2.2.1 直接血管重建术 直接血管重建术主要指颅外血管与皮质血管之间的直接吻合术,其能立即改善患者脑部缺血情况,明显增加脑血流量,缓解脑缺血症状,对于成人缺血型烟雾病具有满意的治疗效果;而对于儿童烟雾病患者,因其脑皮层血管较细且较脆弱,技术要求高,吻合难度大。手术方法主要包括颞浅动脉—大脑中动脉吻合术,枕动脉—大脑中动脉吻合术及枕动脉—大脑后动脉吻合术。目前最常用的是颞浅动脉—大脑中动脉吻合术。直接血管重建术后并发高灌注综合征的报道层出不穷,高灌注综合征被认为是引起术后神经功能恶化乃至缺失的重要因素[12]。尽管直接血管重建术后可能发生短暂神经功能障碍,且术后可能会引起动静脉瘘形成,但是直接血管重建术作为治疗缺血型烟雾病的安全性及有效性值得肯定。

2.2.2 间接血管重建术 间接血管重建术是在直接血管重建术的基础上发展而来的,主要依靠脑皮层与带血管组织的贴敷,使颈外动脉系统与颈内动脉系统间自发形成侧支血管从而增加缺血区的脑血流量,其大大降低了手术难度,且相对创伤小、对脑组织供血的影响较小。Karasawa等完成了第一例间接血管重建术治疗烟雾病,大多数接受间接血管重建术的患儿术后随访发现,均形成了良好的侧支血管;但是对于接受间接血管重建术的成人烟雾病患者,大约56%的患者手术效果不佳,未能建立起良好的侧支循环[13]。随着手术方式的不断发展,脑—硬膜—动脉血管融合术(EDAS)成为目前最常用的间接血管重建术,术后6个月内可以发现硬脑膜血管和供血头皮动脉的扩张,供血头皮动脉与脑血管之间自发形成肉眼可见的细小血管及脑底部异常血管网的收缩。此外,EDAS术后新生血管形成情况及局部脑血流量均要明显好于脑—颞肌敷贴术患者,长期的追踪随访也证实其疗效要好于其他间接血管重建术[14]。脑—硬膜—颞肌—动脉—骨膜联合血管搭桥术,对于儿童烟雾病患者术后新生血管的形成及增加脑血流等方面均有较好的疗效[15]。多点颅骨钻孔术、脑—硬膜—动脉—肌肉融合术等间接血管重建术对烟雾病的治疗均具有一定手术效果。间接血管重建术可以最大程度地利用颈外动脉的血供,有效诱导侧支循环形成,降低术后短暂性脑缺血发作及脑梗死发生率,但对成人缺血型烟雾病疗效仍难以肯定,且远期预后不明确。

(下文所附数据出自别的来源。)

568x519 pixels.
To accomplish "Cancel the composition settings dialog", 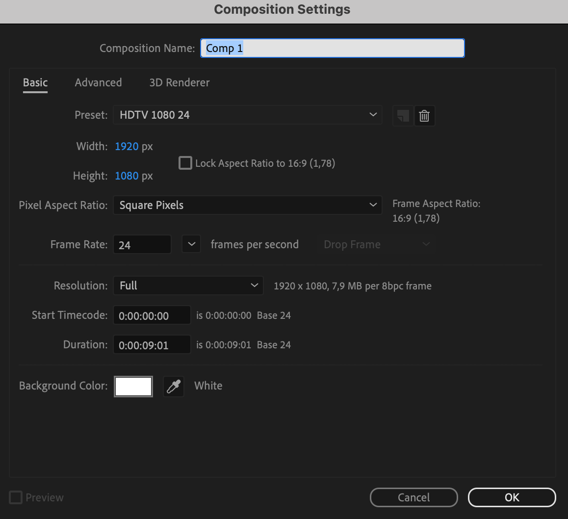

2.2.3 联合血管重建术 目前多数患者主张采用联合血管重建术治疗烟雾病,即直接血管重建术结合间接血管重建术,利用两者的优势,既可以短时间内改善脑部血供,也可最大限度利用颈外动脉的血供。Byval'Tsev等[16]对140例儿童烟雾病患者联合血管重建术术后疗效分析中得出92.9%患者临床症状消失,疗效显著,且术后并发症仅为2.9%。Meta分析表明,直接血管重建术及联合血管重建术在术后数字减影血管造影上表现要明显优于单纯的间接血管重建术,但并没有证据表明三者在改善患者症状及预后方面存在明显统计学差异[17]。在对236例患者实施的358例联合血管重建术的研究中可以看到,成人相对于儿童更易发生术后脑卒中(OR:4.07),在术后脑卒中发生率方面,联合血管重建术和间接血管重建术并无统计学差异[18]。对于出血型烟雾病,联合血管重建术疗效显著,在减少术后再出血风险方面优于保守治疗的患者,且优于间接血管重建术,术后30 d无缺血性或出血性脑卒中发生[19]。多项文献均表明,联合血管重建术在烟雾病治疗方面明显优于间接血管重建术,但其术后并发症并无统计学差异;其与直接血管重建术的比较尚缺乏可信的证据。